A better jittering approach for discretization acknowledgment in density estimation
In How to build a smooth density estimation for a discrete sample using jittering, I proposed a jittering approach. It turned out that it does not always work well. It is not always capable of preserving the original distribution shape and avoiding gaps. In this post, I would like to propose a better strategy.
Density estimation is designed to describe continuous distributions. With such a mathematical model, we have an implicit assumption that the probability of observing tied values is zero. Meanwhile, the resolution of the measurement tools is always limited by a finite value, which means that the actually collected observations are essentially discrete. However, when the resolution is much smaller than typical gaps between observations, treating all the distributions as discrete is impractical. The use of continuous models usually provides a decent approximation and more powerful analysis approaches.
When we start reducing the resolution, the discretization effect may appear in the form of occasional tied values. In many real-life applications, this effect is not strong enough to switch to a discrete model, but it prevents us from relying on the “no tied values possible” assumption. Therefore, if we want to build a practically reliable density estimation, we have to handle the tied values properly.
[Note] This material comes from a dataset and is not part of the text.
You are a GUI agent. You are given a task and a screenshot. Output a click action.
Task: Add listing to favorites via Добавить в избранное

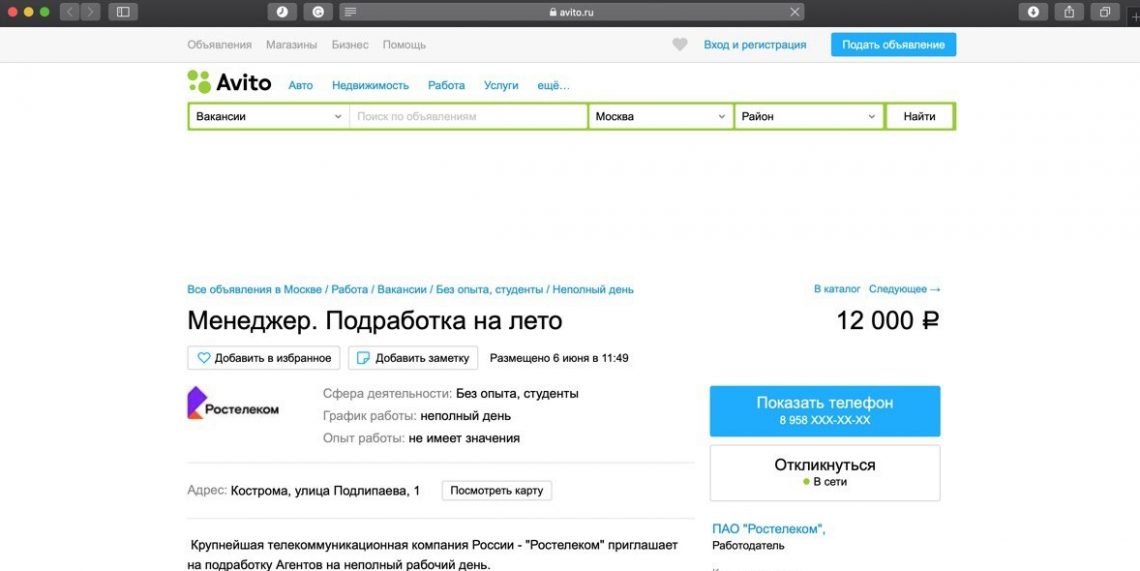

Let us review the below examples to better understand the problem.
Let us consider the following sample:
$$ \mathbf{x} = (1,\, 1.9,\, 2,\, 2.1,\, 3). $$If we estimate the traditional quartiles using $\hat{Q}_{\operatorname{HF7}}$ (Hyndman-Fan Type 7 estimator, see hyndman1996), we will get a convenient result:
$$ \hat{Q}_{\operatorname{HF7}}(\mathbf{x}, 0) = 1,\quad \hat{Q}_{\operatorname{HF7}}(\mathbf{x}, 0.25) = 1.9,\quad \hat{Q}_{\operatorname{HF7}}(\mathbf{x}, 0.5) = 2,\quad \hat{Q}_{\operatorname{HF7}}(\mathbf{x}, 0.75) = 2.1,\quad \hat{Q}_{\operatorname{HF7}}(\mathbf{x}, 1) = 3. $$We consider a density estimation using the suggested pseudo-histogram approximation approach with $k=4$ ($\mathbf{x}i=0.25$). Instead of building the whole histogram, we focus on the second bin. Its height can be easily calculated:
$$ h_2 = \frac{\mathbf{x}i}{\hat{Q}_{\operatorname{HF7}}(\mathbf{x}, 2\mathbf{x}i)-\hat{Q}_{\operatorname{HF7}}(\mathbf{x}, 1\mathbf{x}i)} = \frac{0.25}{\hat{Q}_{\operatorname{HF7}}(\mathbf{x}, 0.5)-\hat{Q}_{\operatorname{HF7}}(\mathbf{x}, 0.25)} = \frac{0.25}{2-1.9} = 2.5. $$Now, let us introduce a rounded version of $\mathbf{x}$:
$$ \mathbf{x}^{\circ} = \operatorname{Round}(\mathbf{x}) = (1,\, 2,\, 2,\, 2,\, 3). $$The quantile values will be correspondingly rounded:
$$ \hat{Q}_{\operatorname{HF7}}(\mathbf{x}^{\circ}, 0) = 1,\quad \hat{Q}_{\operatorname{HF7}}(\mathbf{x}^{\circ}, 0.25) = 2,\quad \hat{Q}_{\operatorname{HF7}}(\mathbf{x}^{\circ}, 0.5) = 2,\quad \hat{Q}_{\operatorname{HF7}}(\mathbf{x}^{\circ}, 0.75) = 2,\quad \hat{Q}_{\operatorname{HF7}}(\mathbf{x}^{\circ}, 1) = 3. $$Unfortunately, when we start building the pseudo-histogram, we will get a problem:
$$ h^{\circ}_2 = \frac{\mathbf{x}i}{\hat{Q}_{\operatorname{HF7}}(\mathbf{x}^{\circ}, 2\mathbf{x}i)-\hat{Q}_{\operatorname{HF7}}(\mathbf{x}^{\circ}, 1\mathbf{x}i)} = \frac{0.25}{\hat{Q}_{\operatorname{HF7}}(\mathbf{x}^{\circ}, 0.5)-\hat{Q}_{\operatorname{HF7}}(\mathbf{x}^{\circ}, 0.25)} = \frac{0.25}{0}. $$In the continuous world, we cannot define the distribution density at the point where two different quantiles are equal. Switching from $\hat{Q}_{\operatorname{HF7}}$ to $\hat{Q}_{\operatorname{HD}}$ improves the situation since all the $\hat{Q}_{\operatorname{HD}}$ estimations are different, and we avoid division by zero. However, if we have multiple tied values, $\hat{Q}_{\operatorname{HD}}$ estimations may become too close to each other, which will also lead to unreasonably large spikes in the density estimation.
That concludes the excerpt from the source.